Antoine Murat a reçu la forte empreinte de sa grand-tante maternelle, que la révolution de 1848 avait ramenée de Paris où elle était née, en Creuse, berceau de sa famille. Il fit ses humanités à Guéret, au Collège Notre-Dame de la Châtaigneraie, tenu par des prêtres.

Il vint, en 1926, étudier le Droit à Paris, où il vécut désormais. Me Murat adhéra à l’Action française. En 1931 il s’inscrivit au barreau. Pendant près de 45 ans il exerça sa profession d’avocat à Paris. Il fut un des collaborateurs du bâtonnier Marie de Roux et fut mêlé aux affaires politiques. Il écrivait à la Revue des questions historiques, à la Production française, à l’Ouvrier français, au Corporatisme. Il donnait des conférences. Il enseigna au Cercle La Tour du Pin, dont il fut vice-président. L’Institut d’études corporatives et sociales ayant été fondé à la demande et sous le patronage de professeurs à la Faculté de droit de Paris, A. Murat fut pendant deux années, chargé du cours de droit public et titulaire de la chaire Albert de Mun.
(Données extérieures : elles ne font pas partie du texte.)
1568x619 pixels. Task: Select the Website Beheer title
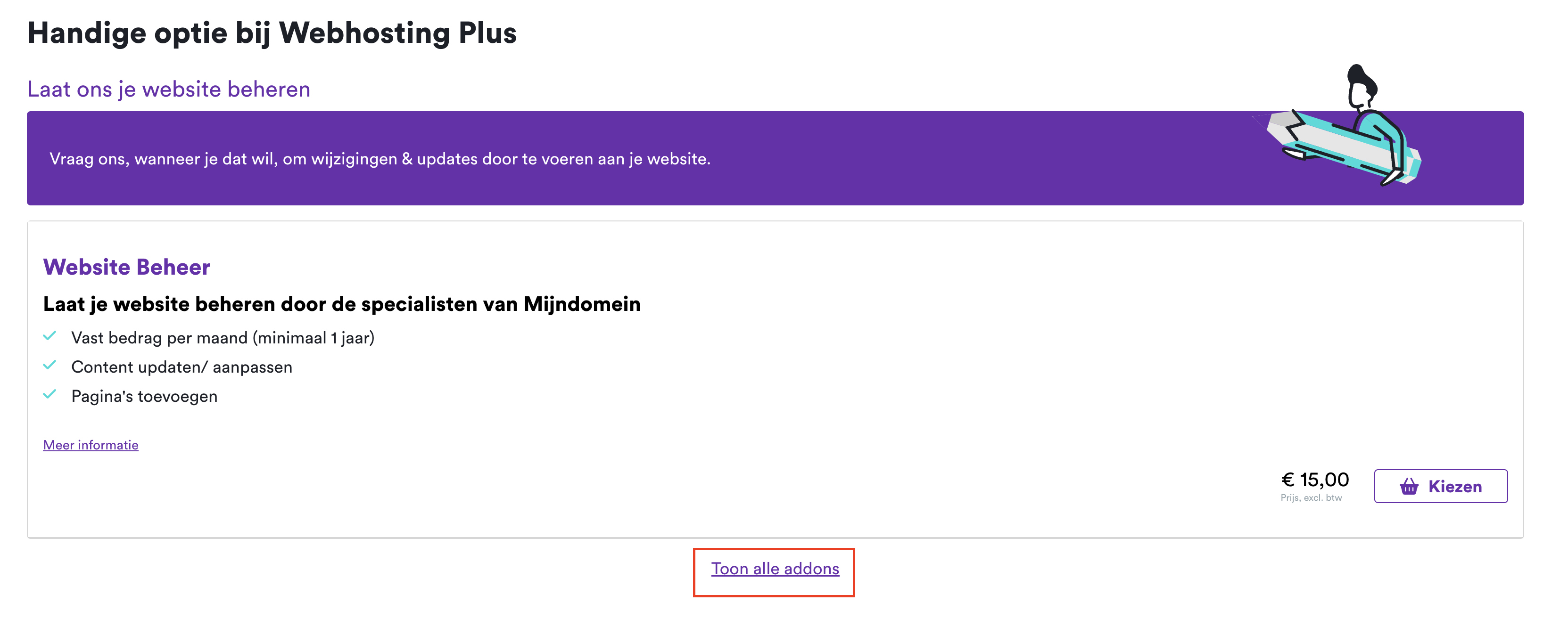pos(127,267)
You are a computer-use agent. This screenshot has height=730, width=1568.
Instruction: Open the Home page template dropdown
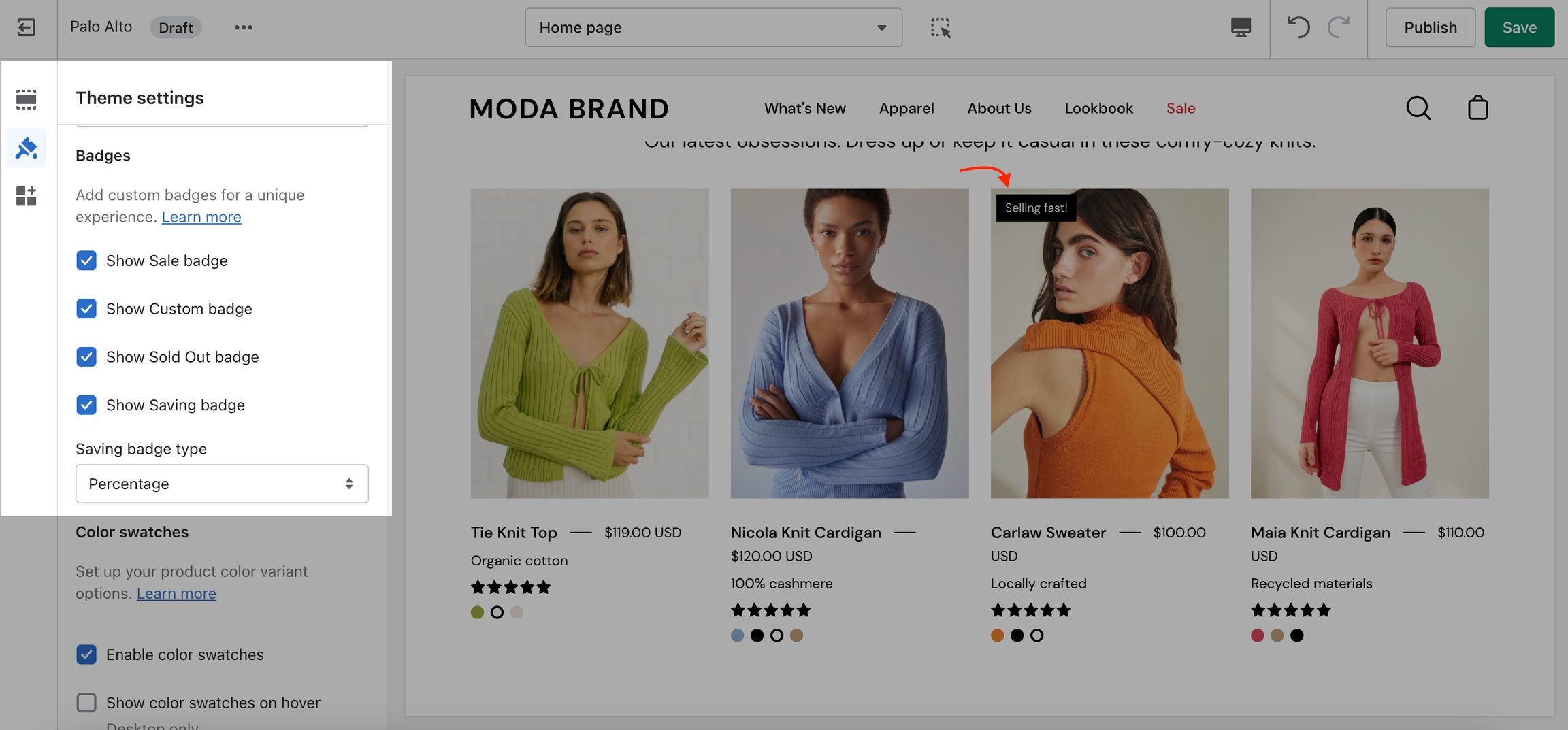click(713, 27)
Pendant l’occupation, Me Murat ne voulut pas revenir à Paris, occupé. Il travailla les questions juridiques du Service de l’Artisanat, à Vichy.
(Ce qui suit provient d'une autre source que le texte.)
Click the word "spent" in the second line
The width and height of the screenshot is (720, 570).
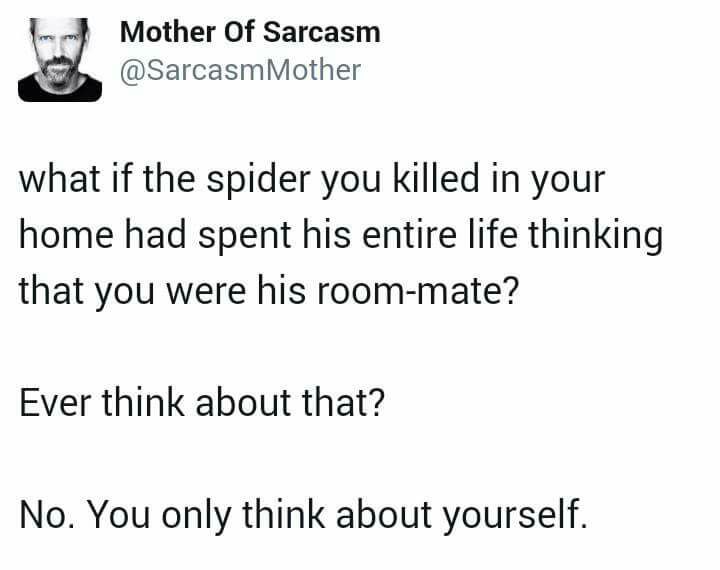click(245, 236)
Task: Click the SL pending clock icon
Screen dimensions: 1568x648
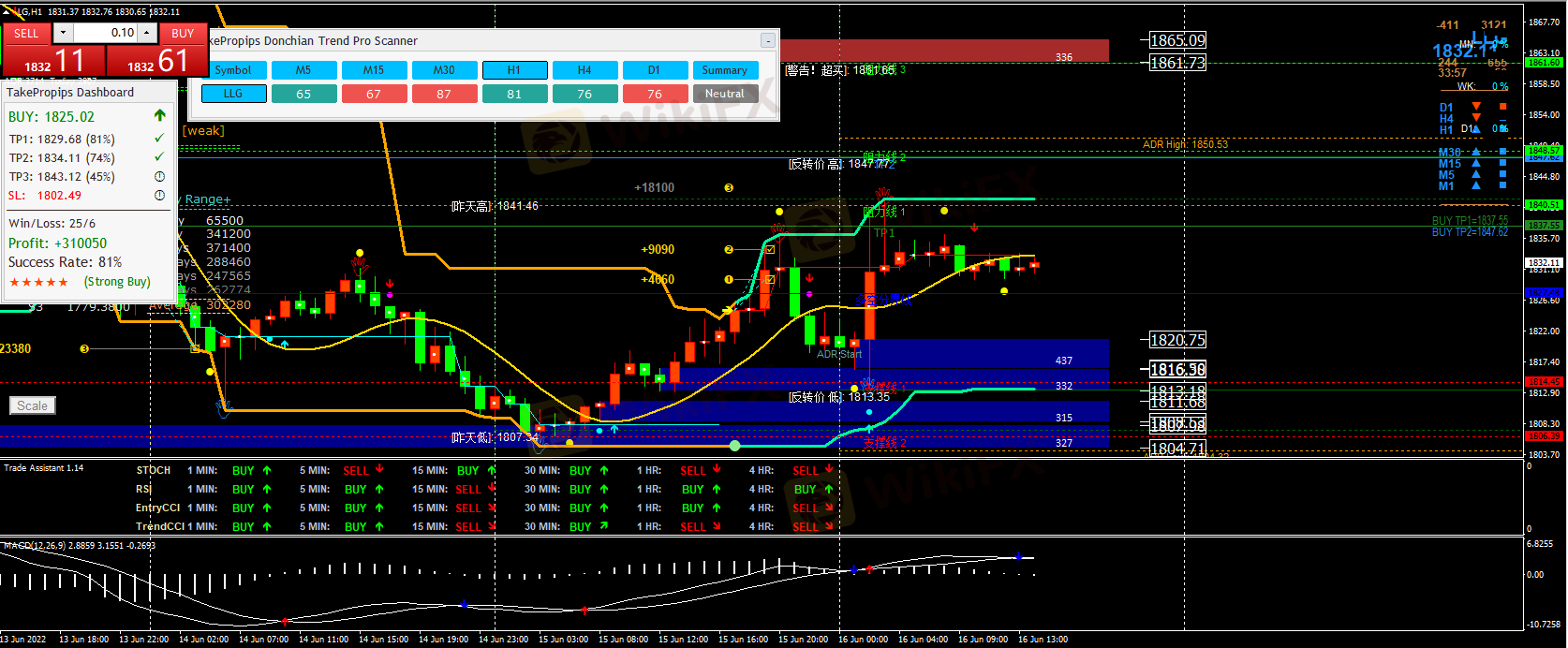Action: pyautogui.click(x=159, y=196)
Après 1945, Me Murat reprit sa place au Palais. Ce fut lui qui prit l’initiative de défendre les écoles libres (affaire des kermesses vendéennes). Il fit interdire l’emploi du penthotal en justice (affaire Cens, dite du Sérum de la vérité). Il défendit l’auteur du Trafic des piastres. Il eut à plaider des dossiers politiques, OAS,- Aspects de la France.

Avant de quitter sa profession et Paris Antoine Murat fut appelé à présider l’association parisienne qui groupe des originaires de la Corrèze, de la Creuse et de la Haute-Vienne : les amitiés limousines.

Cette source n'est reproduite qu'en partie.